As a biracial young woman living in Kansas City, Missouri I can guarantee you'll have plenty more battles to fight beyond your name. This will not be the first or the last time people will judge you based on things other than who you really are. If I changed every little thing about myself in an attempt to ease other people's minds I'd be a 110lb, weave wearing med student with blue contact lenses and a husband I hate cooking for.
Your peers are ignorant, highly insecure and most likely threatened by potential they see in you that you have yet to see in yourself. No, the side comments, stereotypes and typecasts are never fun, but after awhile they fade away. You might have had to step outside of your Kansas City comfort zone to experience this, but trust me, they eventually would have subsided. By no means does your name, outfit, weight or any other attribute for that matter besides you, define you. You tell people who you are, never is it the other way around. While "Kylie" may get you a preliminary interview, it's your character, intellect and human spirit that will get you the job and move you forward in life.

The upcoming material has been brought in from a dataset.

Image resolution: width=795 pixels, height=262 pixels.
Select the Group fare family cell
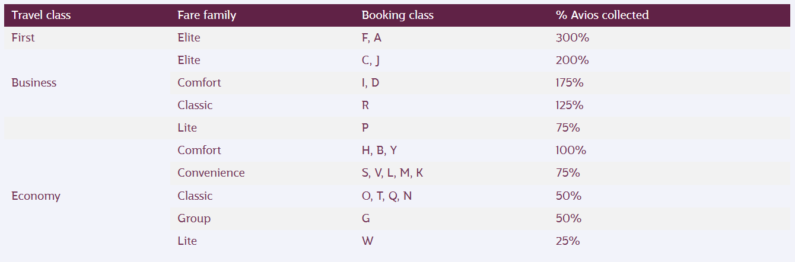[194, 219]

While I hope your new found name change will give you the peace you're searching for, I pray this is the first and last time you adjust yourself because of what others think. Life is full of jerks and unless you have a thorough understanding of who you are and a "brush the dirt off your shoulders" mentality, you'll continuously find yourself in similar situations. And when those situation occur, it's you, not "Kylie" that will determine the outcome.
Find you, be you and love you.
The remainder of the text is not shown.